L’orgue Stieffell subit cependant des dommages en 1951, lorsqu’il fut modifié par la manufacture E. F. Walcker de Ludwigsburg, sous la tutelle de l’expert-conseil Wilhelm Rumpf.

Les travaux effectués avec des matériaux d’après-guerre manquaient de solidité à un point tel que dès 1971, il fallut d’urgence restaurer l’orgue à nouveau. Un restauration fut donc mise en œuvre par la manufacture Peter Vier en 1975. On construisit dès lors un nouveau buffet en style rococo pour le positif de dos, qui se marie parfaitement avec le buffet principal. On fut alors en mesure d’installer la console en fenêtre suivant la conception voulue par Stieffell, et la composition originale put être rétablie.

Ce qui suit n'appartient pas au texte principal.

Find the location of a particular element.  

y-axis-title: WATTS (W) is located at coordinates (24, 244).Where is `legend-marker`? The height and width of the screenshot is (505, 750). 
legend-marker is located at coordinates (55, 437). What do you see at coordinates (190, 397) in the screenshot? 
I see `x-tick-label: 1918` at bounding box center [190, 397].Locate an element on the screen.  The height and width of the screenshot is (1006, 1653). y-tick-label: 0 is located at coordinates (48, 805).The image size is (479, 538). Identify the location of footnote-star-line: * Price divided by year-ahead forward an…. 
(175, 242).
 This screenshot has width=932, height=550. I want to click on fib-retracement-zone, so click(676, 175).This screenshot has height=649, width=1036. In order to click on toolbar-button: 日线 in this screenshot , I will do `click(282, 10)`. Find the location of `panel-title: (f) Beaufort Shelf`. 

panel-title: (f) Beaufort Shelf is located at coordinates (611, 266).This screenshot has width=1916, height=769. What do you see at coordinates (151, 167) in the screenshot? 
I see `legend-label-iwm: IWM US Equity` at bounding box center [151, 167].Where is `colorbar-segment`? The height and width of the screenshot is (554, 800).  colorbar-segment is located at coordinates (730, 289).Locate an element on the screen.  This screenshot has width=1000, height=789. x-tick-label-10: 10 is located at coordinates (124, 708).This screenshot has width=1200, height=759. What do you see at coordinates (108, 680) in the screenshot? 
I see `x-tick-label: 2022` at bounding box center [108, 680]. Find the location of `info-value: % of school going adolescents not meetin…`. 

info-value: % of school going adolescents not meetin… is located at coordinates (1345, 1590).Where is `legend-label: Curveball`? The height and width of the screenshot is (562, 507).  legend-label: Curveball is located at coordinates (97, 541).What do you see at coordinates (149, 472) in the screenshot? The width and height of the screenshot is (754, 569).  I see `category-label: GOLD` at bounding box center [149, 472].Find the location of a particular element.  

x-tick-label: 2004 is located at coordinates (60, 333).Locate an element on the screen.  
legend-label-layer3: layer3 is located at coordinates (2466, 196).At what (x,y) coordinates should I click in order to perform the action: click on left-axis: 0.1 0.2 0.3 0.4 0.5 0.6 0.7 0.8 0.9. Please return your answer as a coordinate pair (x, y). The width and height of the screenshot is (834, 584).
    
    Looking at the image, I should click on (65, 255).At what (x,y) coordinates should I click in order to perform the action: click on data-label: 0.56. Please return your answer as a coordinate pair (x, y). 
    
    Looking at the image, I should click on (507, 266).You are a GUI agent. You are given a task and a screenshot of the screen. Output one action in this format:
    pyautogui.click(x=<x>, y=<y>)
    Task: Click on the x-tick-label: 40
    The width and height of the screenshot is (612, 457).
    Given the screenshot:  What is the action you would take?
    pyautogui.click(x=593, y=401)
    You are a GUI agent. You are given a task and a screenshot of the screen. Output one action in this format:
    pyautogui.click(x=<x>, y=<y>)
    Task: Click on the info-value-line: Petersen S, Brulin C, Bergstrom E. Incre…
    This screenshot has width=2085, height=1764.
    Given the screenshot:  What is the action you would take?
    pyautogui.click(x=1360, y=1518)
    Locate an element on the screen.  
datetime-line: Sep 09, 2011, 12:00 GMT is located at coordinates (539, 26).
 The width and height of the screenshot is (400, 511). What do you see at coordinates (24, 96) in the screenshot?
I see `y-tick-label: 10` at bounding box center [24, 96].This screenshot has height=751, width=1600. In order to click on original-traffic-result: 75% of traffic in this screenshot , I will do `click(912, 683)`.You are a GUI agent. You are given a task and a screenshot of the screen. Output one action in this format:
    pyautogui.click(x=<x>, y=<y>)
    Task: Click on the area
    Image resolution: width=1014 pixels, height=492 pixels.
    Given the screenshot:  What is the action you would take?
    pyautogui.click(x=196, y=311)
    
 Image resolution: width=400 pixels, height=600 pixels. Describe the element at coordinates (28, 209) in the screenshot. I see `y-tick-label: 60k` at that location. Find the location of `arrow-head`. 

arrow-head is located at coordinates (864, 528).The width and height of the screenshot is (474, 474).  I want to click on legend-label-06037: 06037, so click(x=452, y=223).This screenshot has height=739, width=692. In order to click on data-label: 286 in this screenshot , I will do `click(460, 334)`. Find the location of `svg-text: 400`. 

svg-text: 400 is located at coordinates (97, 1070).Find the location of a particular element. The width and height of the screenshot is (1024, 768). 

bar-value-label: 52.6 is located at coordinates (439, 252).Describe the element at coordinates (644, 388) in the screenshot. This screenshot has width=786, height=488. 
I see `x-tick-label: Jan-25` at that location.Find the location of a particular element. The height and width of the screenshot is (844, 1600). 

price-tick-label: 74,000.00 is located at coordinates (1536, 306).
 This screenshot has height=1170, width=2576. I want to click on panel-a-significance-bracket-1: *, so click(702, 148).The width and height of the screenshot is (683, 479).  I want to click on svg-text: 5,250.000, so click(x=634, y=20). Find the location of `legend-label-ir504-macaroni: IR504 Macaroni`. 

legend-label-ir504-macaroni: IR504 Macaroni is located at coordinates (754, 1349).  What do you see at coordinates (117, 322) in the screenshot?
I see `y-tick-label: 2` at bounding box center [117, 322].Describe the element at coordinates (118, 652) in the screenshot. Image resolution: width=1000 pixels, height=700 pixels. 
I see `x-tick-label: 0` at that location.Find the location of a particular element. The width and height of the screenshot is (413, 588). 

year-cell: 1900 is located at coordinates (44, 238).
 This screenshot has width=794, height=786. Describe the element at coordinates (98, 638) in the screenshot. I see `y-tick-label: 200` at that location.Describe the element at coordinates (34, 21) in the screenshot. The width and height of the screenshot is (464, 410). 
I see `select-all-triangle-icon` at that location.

La restauration la plus récente, achevée en 2009 par les manufactures Andreas Schiegnitz et Martin Vier, rapprocha l’instrument encore davantage de son état d’origine, surtout en ce qui concerne l’harmonisation des tuyaux, la réfection de la mécanique d’après des modèles historiques, et le rétablissement intégral des tailles d’origine, qui avaient subi des modifications non négligeables dans les années 1950 suite au déplacement de tuyaux et à la modification du diapason. De plus, l’orgue fut doté d’une nouvelle soufflerie constituée de trois soufflets cunéiformes individuels, et réalisée d’après des modèles historiques.

Depuis lors, l’orgue de Langensteinbach constitue certainement le témoin le plus significatif de la facture d’orgue de la fin du XVIIIe siècle dans le pays de Bade. On l’y désigne d’ailleurs affectueusement comme la « perle de Bade ».